Work instructions
• A. In the biography of Patricia Rucker, who succeeded her as chair of the West Virginia Senate Education Committee?
• B. Extend the biography of Patricia Rucker, picking up after its last sentence.

____ Document extract

Member of the West Virginia Senate from the 16th district
- Incumbent
- Assumed office December 1, 2016 Serving with Jason Barrett
- Preceded by: Herb Snyder

Chair of the West Virginia Senate Education Committee
- In office January 9, 2019 – August 29, 2022
- Preceded by: Kenny Mann
- Succeeded by: Amy Grady

Personal details
- Born: Patricia Elena Puertas^{[citation needed]} April 27, 1974 (age 52) Caracas, Venezuela
- Party: Republican
- Spouse(s): James M. Rucker, Jr.
- Children: 5
- Alma mater: Trinity Washington University (B.A.)

= Patricia Rucker =

American politician

Patricia Rucker (born Patricia Elena Puertas on April 27, 1974) is a Republican member of the West Virginia Senate, representing the 16th district since January 11, 2017. Rucker served as the chairwoman of the Senate Education Committee from 2019 to 2022.

________
____ Given material

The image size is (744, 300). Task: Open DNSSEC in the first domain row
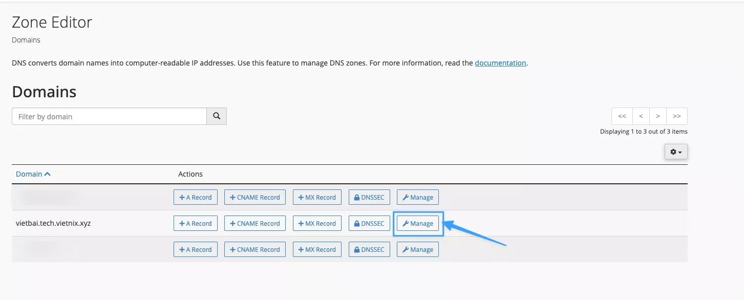369,198

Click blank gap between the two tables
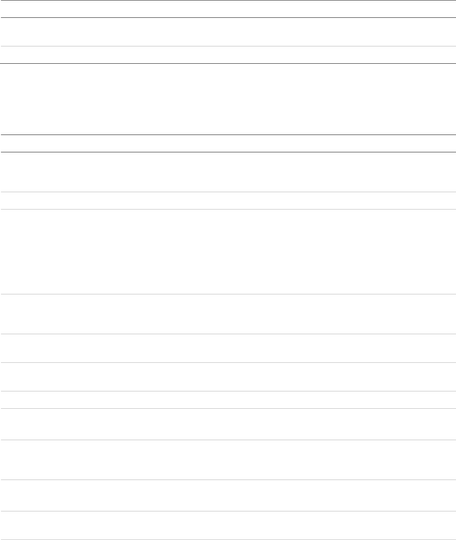[x=228, y=99]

________

Expected responses
• A. Amy Grady

• B.
Rucker was born in Venezuela. The first Hispanic woman to represent West Virginia's Eastern Panhandle, Rucker emigrated from Venezuela with her parents at the age of 6 and became a U.S. citizen in 2004.

==Election results==

2020: After running unopposed in the 2020 Republican primary, Rucker faced Jefferson County Sheriff Pete Dougherty in the November 3, 2020 general election. Rucker beat Dougherty, 52-48%, to win a second term.

West Virginia Senate District 16 (Position B) election, 2020
| Party |  | Candidate | Votes | % |
|---|---|---|---|---|
|  | Republican | Patricia Rucker (incumbent) | 25,582 | 51.84% |
|  | Democratic | Pete Dougherty | 23,768 | 48.16% |
| Total votes |  |  | 49,350 | 100.0% |

2016: After the retirement of Herb Snyder, Rucker ran for the Republican nomination in the open seat race. Rucker, a teacher and president of We The People of West Virginia and Jefferson County, a local tea-party affiliate, faced attorney and lobbyist Joe Funkhouser in the Republican primary. Rucker beat Funkhouser 56-44% to advance to the November general election. Rucker faced Delegate Stephen Skinner in a rematch of their 2014 House race. Rucker defeated Skinner 53%-47%.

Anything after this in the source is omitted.